Prozessbevollmächtigte: Rechtsanwälte O, F-Straße, ...# Moers,

gegen

die B GmbH, vertr. d.d. GF, E-Straße, ...# Düsseldorf,

Beklagte,

Prozessbevollmächtigte: Rechtsanwälte Y, W-Straße, ...# Kalkar,

hat das Amtsgericht Düsseldorfim schriftlichen Verfahren mit einer Schriftsatzeinreichungsfrist bis zum 14.01.2021durch den Richter am Amtsgericht T

für Recht erkannt:

Die Beklagte wird verurteilt, an den Kläger 1116,00 Euro nebst Zinsen in Höhe von 5 Prozentpunkten über dem Basiszinssatz seit dem 10.07.2020 zu zahlen.
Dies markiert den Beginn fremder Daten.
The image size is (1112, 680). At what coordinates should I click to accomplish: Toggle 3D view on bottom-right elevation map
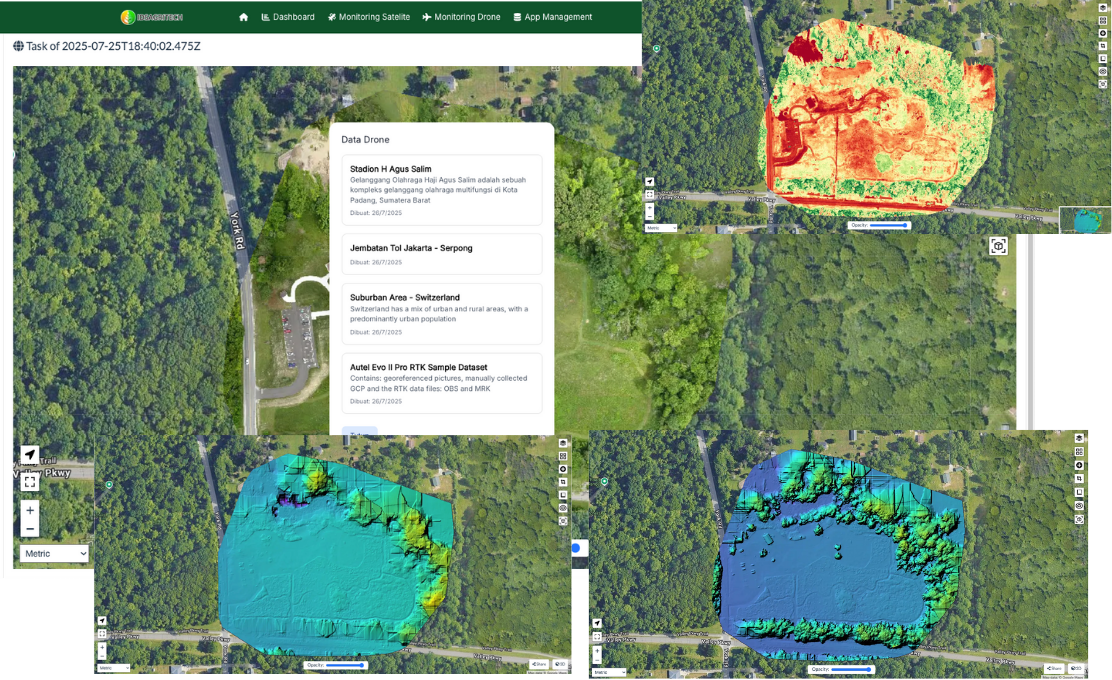coord(1076,668)
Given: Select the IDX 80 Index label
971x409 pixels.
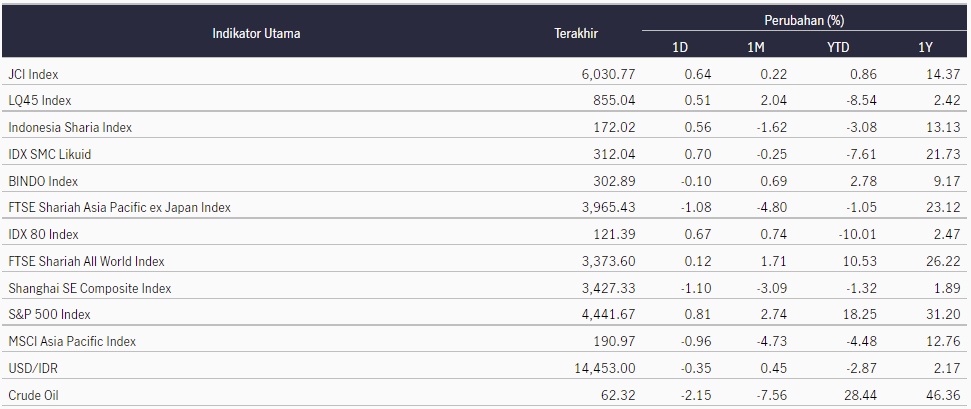Looking at the screenshot, I should 43,235.
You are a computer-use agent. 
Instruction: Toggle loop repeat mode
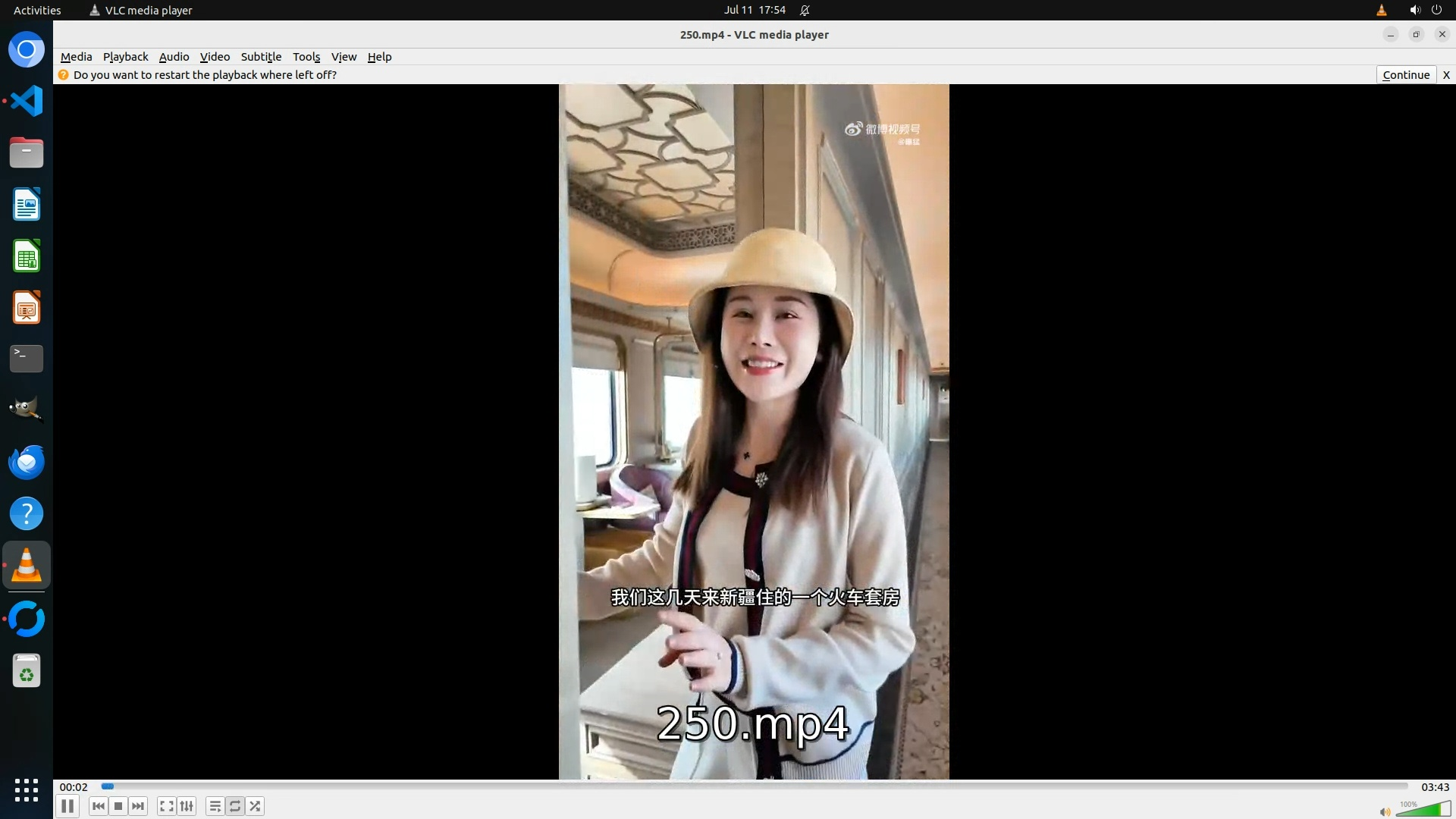tap(235, 806)
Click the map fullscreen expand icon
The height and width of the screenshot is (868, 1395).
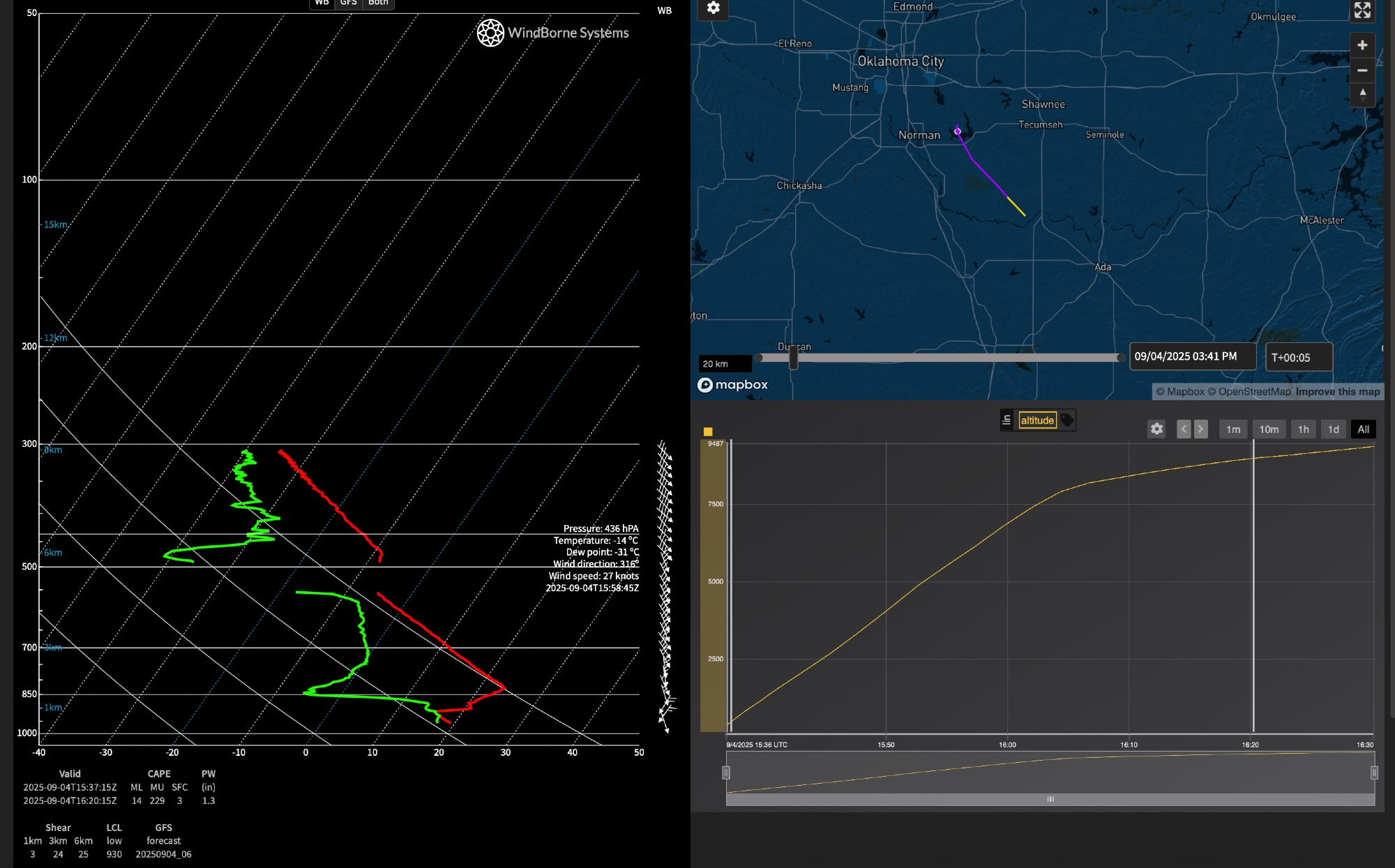click(x=1362, y=10)
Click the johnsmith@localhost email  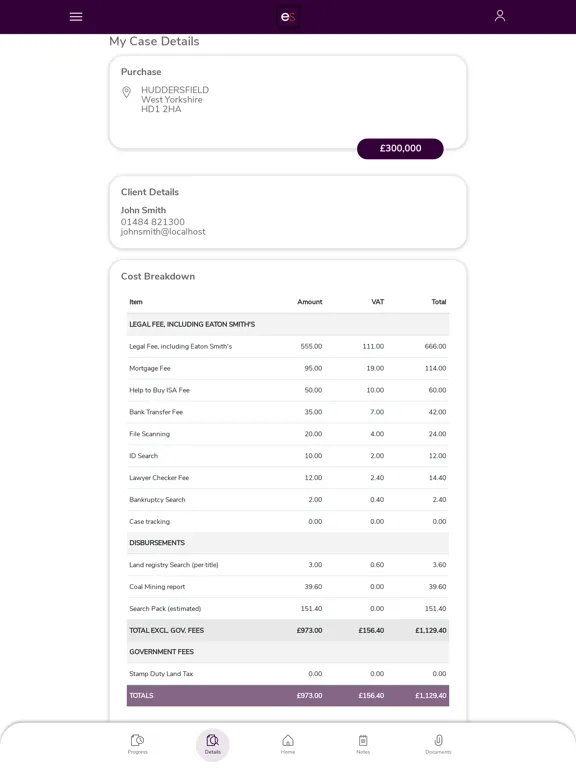coord(163,232)
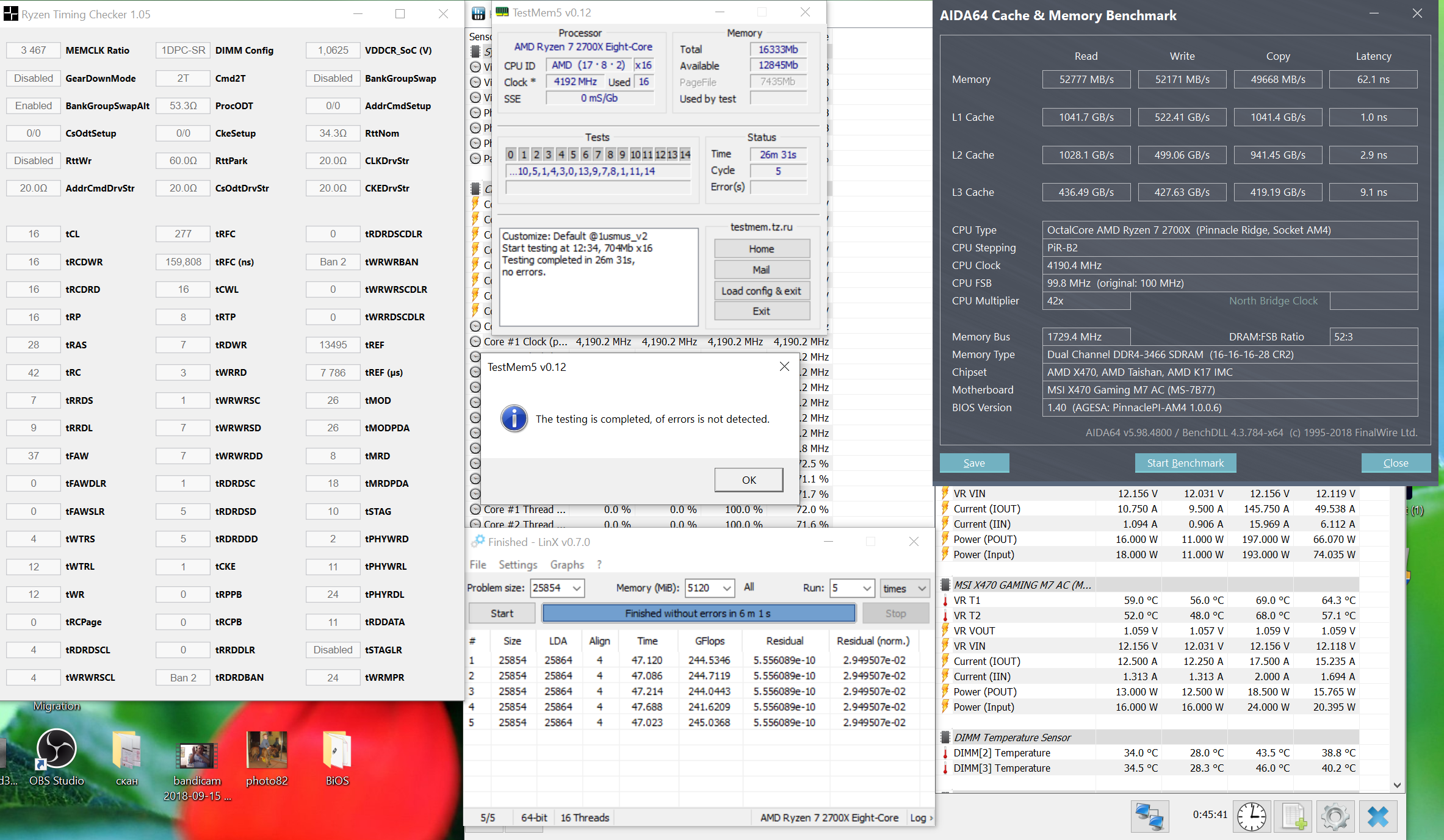Image resolution: width=1444 pixels, height=840 pixels.
Task: Click Start Benchmark in AIDA64
Action: pos(1185,463)
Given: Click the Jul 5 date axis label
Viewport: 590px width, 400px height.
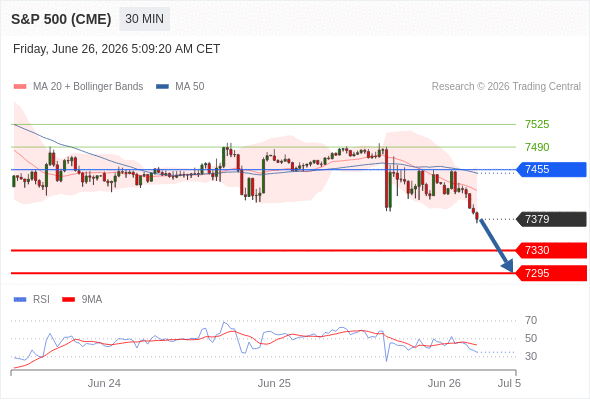Looking at the screenshot, I should pos(509,383).
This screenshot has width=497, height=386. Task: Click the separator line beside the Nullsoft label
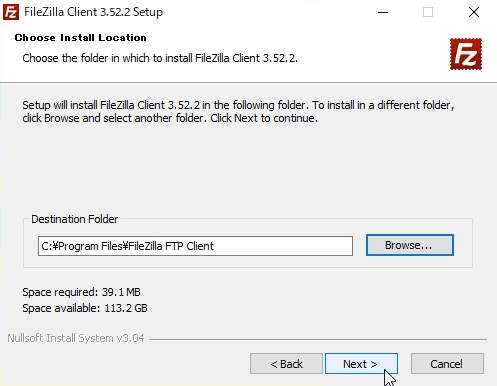pos(318,340)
Weiter wird die Beklagte verurteilt, den Kläger von vorgerichtlichen Rechtsanwaltskosten in Höhe von 201,71 Euro freizustellen.

Die Kosten des Rechtsstreits trägt die Beklagte.

Dieses Urteil ist vorläufig vollstreckbar. Die Beklagte kann die Vollstreckung abwenden durch Sicherheitsleistung in Höhe von 110% des vollstreckbaren Betrags, wenn nicht die Beklagte vor der Vollstreckung Sicherheit in Höhe von 110% des jeweils zu vollstreckenden Betrags leistet.

Tatbestand

Der Kläger buchte für sich und seine Familie bei der Beklagten eine Pauschalreise nach Mallorca für den Zeitraum vom 17.07.2020 bis zum 31.07.2020 zu einem Gesamtpreis von 5644 €. Der Beklagte leistete eine fällige Anzahlung i.H.v. 1116 €.

Mit E-Mail vom 10.06.2020 trat der Kläger vom Reisevertrag zurück und verwies auf seine kostenfreie Stornierungsmöglichkeit. Gemäß der Vertragsbedingungen der Beklagten ist bei einer Stornierung innerhalb des hier gegebenen Zeitraums vor Reisebeginn eine Entschädigung i.H.v. 25 % des Reisepreises zu leisten.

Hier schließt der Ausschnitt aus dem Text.